When I was 16, I got my first job, as an usher at the local movie theater. My plan was simple: exploit my position and the modest $5.15 minimum wage salary to both pad my budding DVD collection (DVDs were new in 1998), and see as many new movies as possible for free. Mission accomplished. More than half my life later I have a very respectable collection, and STILL get in for free occasionally at that theater. I can honestly estimate that I’ve seen hundreds of movies in the theater. All those experiences were great… well, no… there was Wild Wild West.
But they all pale in comparison to 7:00 pm Sunday night, when I got to sit and watch Jaws on the big screen with my family, and hundreds of adoring fans.
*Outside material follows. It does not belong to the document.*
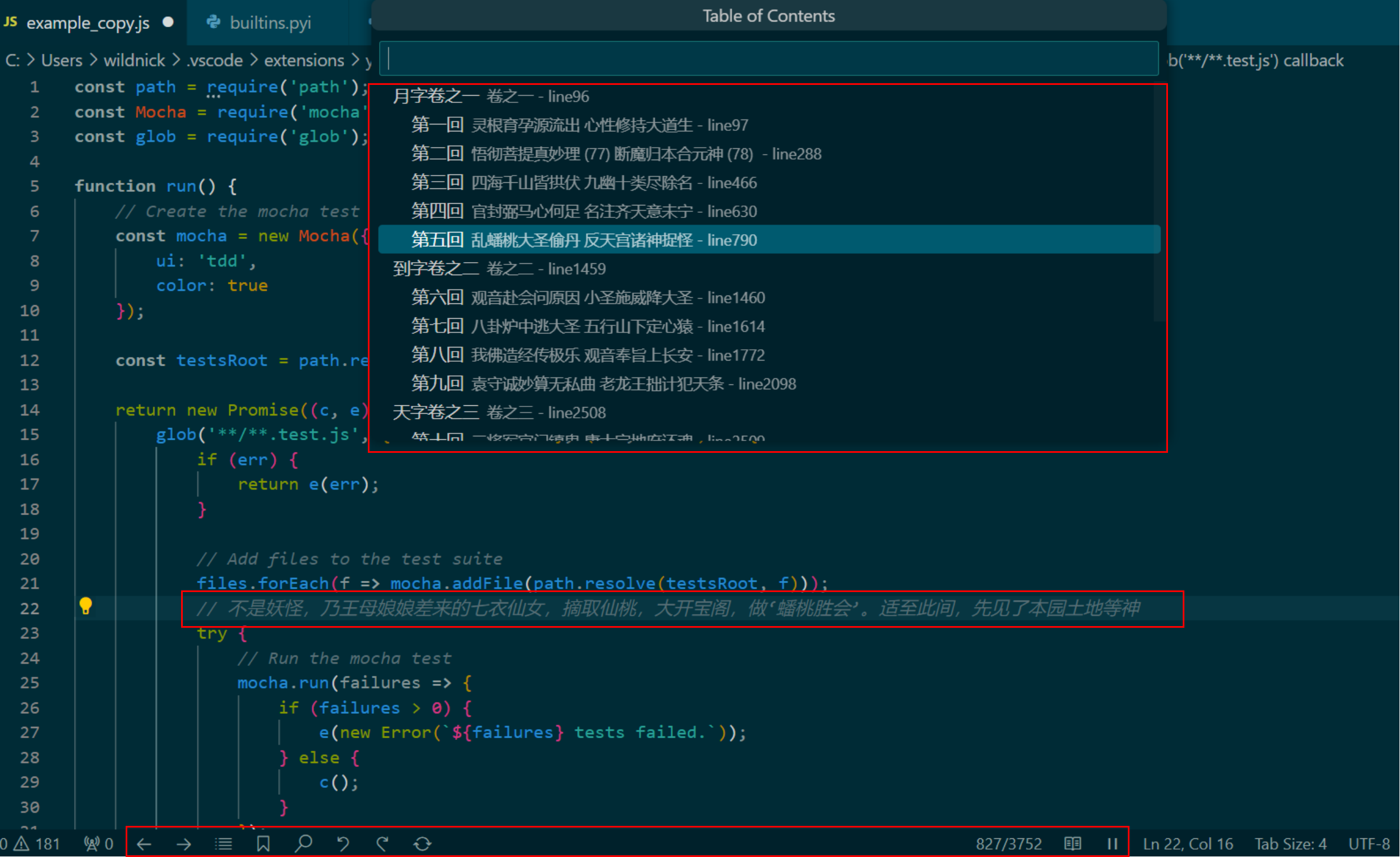Click the 827/3752 progress indicator
Image resolution: width=1400 pixels, height=857 pixels.
coord(1008,844)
The screening was part of the recently announced 40th anniversary screenings.
Jaws, which remains one of the (pun intended) high water benchmarks in the history of Hollywood, and is one of the scariest, sharply written, directed, acted, and not to mention edited films ever created, celebrates its 40th birthday today.
There are so many genres which owe tips of the hat to this film, what it has done to the pop cultural landscape, the standard it has set for the contemporary modern thriller, the blueprint for aquatic water thrillers, not to mention solidifying the career of Steven Spielberg, who made this film just he was creeping into his 30th year. Coupled with the powerhouse acting triad of Roy Scheider, Richard Dreyfuss, and Robert Shaw, and the memorable and now Hollywood folklore two-note heart-stopping theme by John Williams, there isn’t really much left to say about Jaws that hasn’t already been written, scrutinized, dissected, and most importantly, enjoyed by countless generations. But yet, despite all of this, Jaws still has plenty to say in all four corners of what it is and what it remains.